Only the lines from the one containing "The width and" through the end of the records should be retyped, exactly and including both ends; pictures stay out.

▸ **Data extracts**
------------------------
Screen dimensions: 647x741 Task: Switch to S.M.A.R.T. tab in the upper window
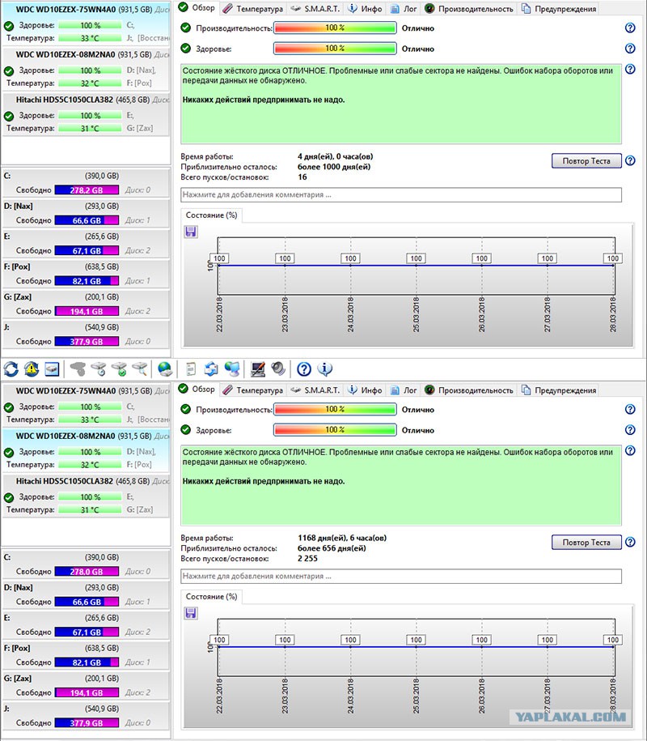pyautogui.click(x=315, y=9)
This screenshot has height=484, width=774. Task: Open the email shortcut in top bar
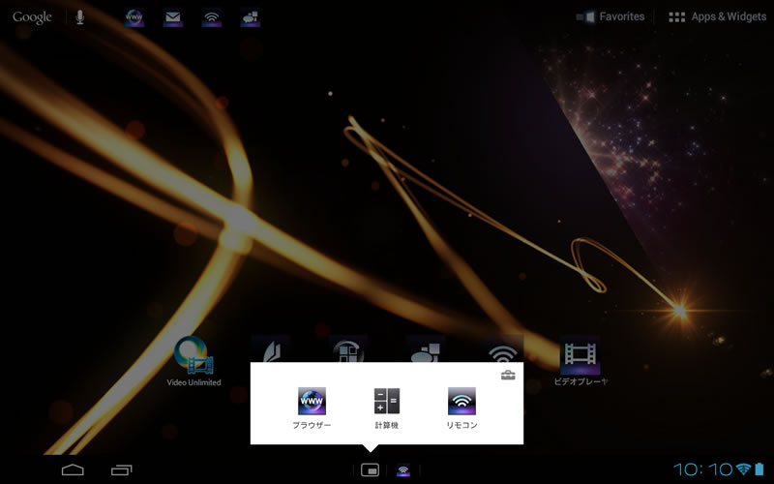click(x=173, y=17)
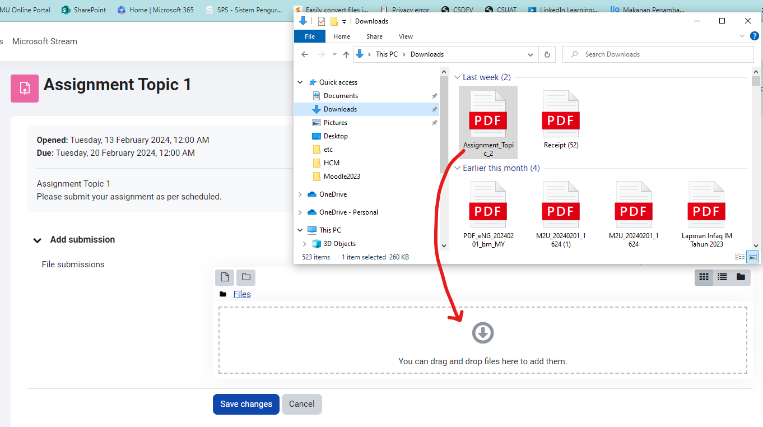This screenshot has width=763, height=427.
Task: Click the create folder icon
Action: tap(246, 277)
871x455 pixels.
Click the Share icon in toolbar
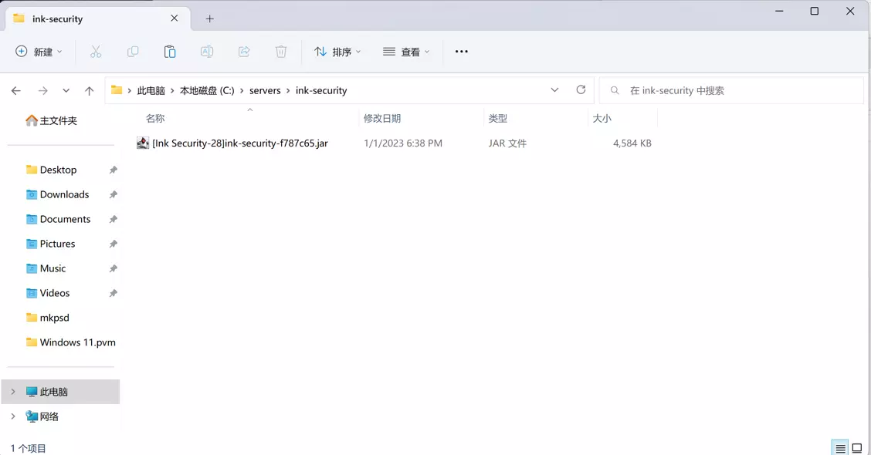tap(244, 52)
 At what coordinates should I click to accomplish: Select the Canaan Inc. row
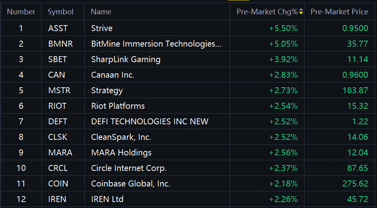[x=113, y=75]
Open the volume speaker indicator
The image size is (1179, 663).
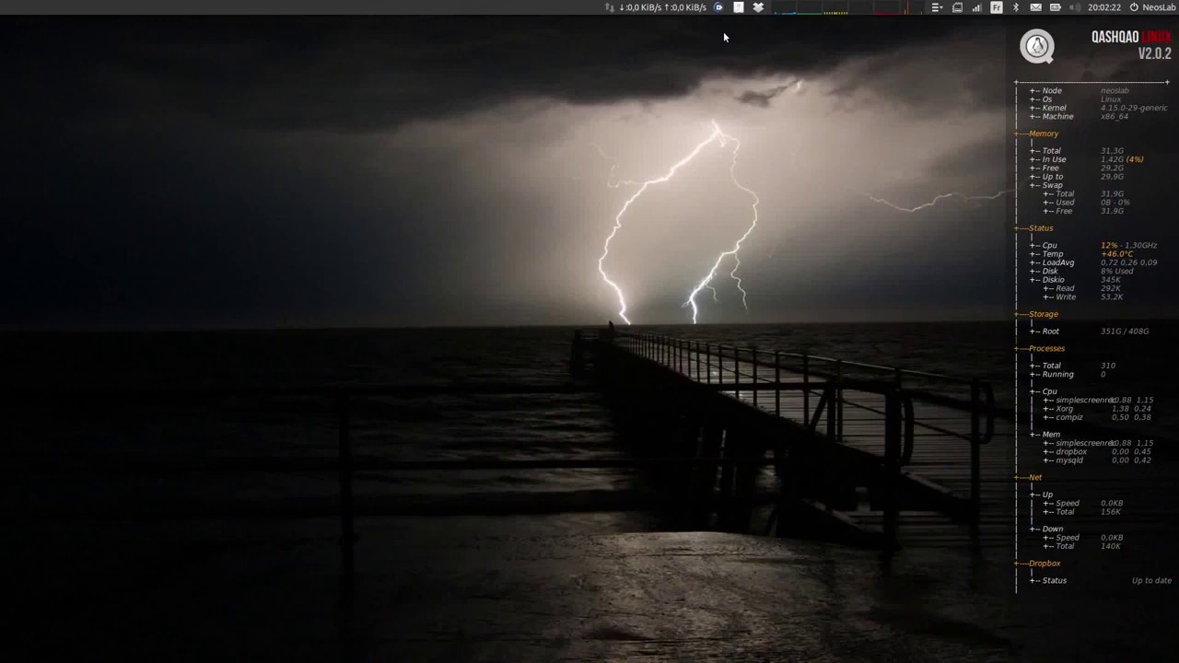1075,7

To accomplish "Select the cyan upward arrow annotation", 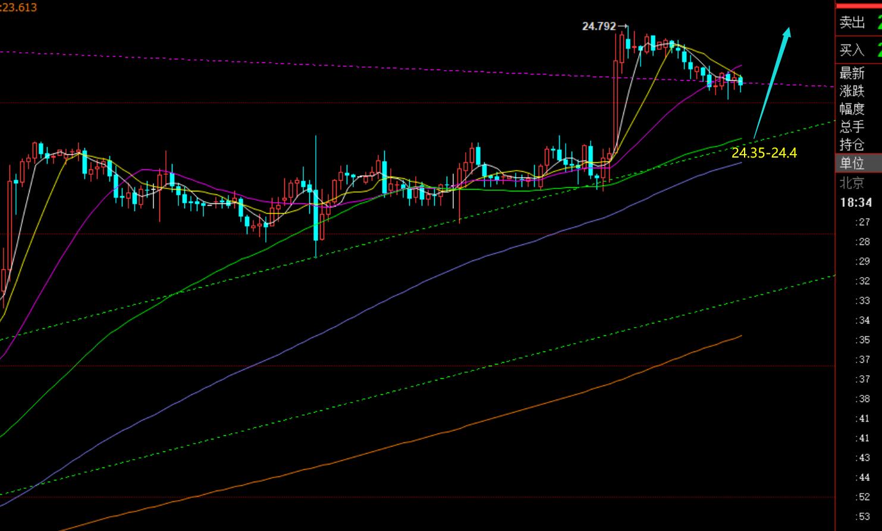I will pyautogui.click(x=772, y=82).
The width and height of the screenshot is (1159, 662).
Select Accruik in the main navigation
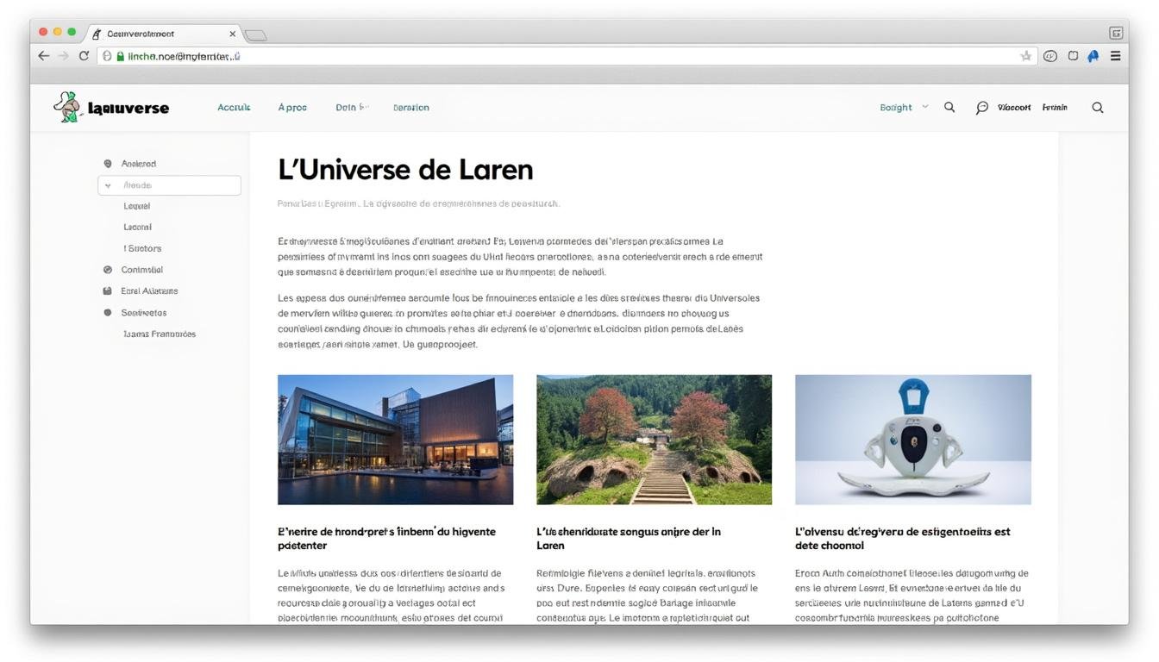point(233,107)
------------------------
▸ **Response below**
The width and height of the screenshot is (1159, 662).
Select Accruik in the main navigation
point(233,107)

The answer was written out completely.